2013-04-28

Another unwanted Miniature horse arrives (sigh)


Last week I had a call from Janet, who asked me if I could take in a three year old black miniature horse filly.  Gillian had picked the little horse up last Sunday as a possible companion for another horse. But, sadly Shadow, as she was then called, turned out to be both a biter and a kicker. I'm well used to problem horses, which most people would give up on within a very short space of time. So I took her in. She arrived last Thursday. A very angry, scared little horse with not much prospect and an even worse background to go with her sad story.


From the above photo you can see what I meant about biting and kicking. I got this just as she was trying to intimidate Ranger into moving away from the hay, so she could have it instead. We've renamed her "Shadia" which means beautiful song in Arabic. I'm doing this post as a warning to potential buyers of these little horses, who may not have owned a horse before. Shadia's behaviour is the result of ignorance and abuse. Her background is a sad one. She has been from owner to owner, one of which allegedly ill-treated her. I'm now the sixth home she has been to and it will be her last stop. Take some sound advice. NEVER buy a young horse no matter how quiet they may appear or well handled they seem. Unless you know what you are doing always buy an older horse of no less than 6 to 7 years old that's been around the block. Mini foals are very appealing and cute to look at. They can also end up developing bad habits, because they get spoilt, and then they end up thrown in a paddock and left like this filly has been. I'm hot on this subject right now. I'm asking the question why have I ended up with a very sad case to sort out. The truth is she shouldn't be here, but now because of ignorance Shadia has come to our farm to be cured. She's going to be a challenge.

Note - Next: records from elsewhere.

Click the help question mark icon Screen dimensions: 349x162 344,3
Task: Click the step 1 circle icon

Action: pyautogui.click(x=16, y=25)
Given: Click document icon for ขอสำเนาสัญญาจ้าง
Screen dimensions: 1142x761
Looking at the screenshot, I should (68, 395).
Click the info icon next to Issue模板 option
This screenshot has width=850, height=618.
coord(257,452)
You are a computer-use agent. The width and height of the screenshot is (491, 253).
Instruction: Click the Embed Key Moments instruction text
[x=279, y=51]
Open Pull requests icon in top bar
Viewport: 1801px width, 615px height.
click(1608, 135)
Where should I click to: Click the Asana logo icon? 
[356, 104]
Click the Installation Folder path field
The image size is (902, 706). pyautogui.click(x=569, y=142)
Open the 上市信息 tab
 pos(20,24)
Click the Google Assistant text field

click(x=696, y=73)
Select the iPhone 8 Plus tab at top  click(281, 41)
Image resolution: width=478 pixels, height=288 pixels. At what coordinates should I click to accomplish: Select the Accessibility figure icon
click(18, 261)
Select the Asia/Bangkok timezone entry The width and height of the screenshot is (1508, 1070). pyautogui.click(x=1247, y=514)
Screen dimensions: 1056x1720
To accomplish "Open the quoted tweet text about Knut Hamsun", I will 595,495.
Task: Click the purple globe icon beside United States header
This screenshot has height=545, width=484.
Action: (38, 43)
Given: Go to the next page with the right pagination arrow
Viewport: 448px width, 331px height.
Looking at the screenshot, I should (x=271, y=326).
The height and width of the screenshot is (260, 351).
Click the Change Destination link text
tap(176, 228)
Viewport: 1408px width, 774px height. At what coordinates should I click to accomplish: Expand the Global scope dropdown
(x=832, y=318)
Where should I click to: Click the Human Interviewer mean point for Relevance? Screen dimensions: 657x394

 We have got somewhere already in a short time. This is her this morning. Take a good look at the white showing her eye. She's very scared, uncertain but she came to me and that is a very good start. I gave her some hay and an apple for her brave step today. Ranger has already taught Shadia her place in the group. Right now he is keeping her out of the herd. She has to now behave herself if she wants to rejoin the group. I think she has found that finding her place in this world is going to take some hard work. One step at a time. I'll keep her progress updated as we go. This horse is going to be a lot of work to sort out.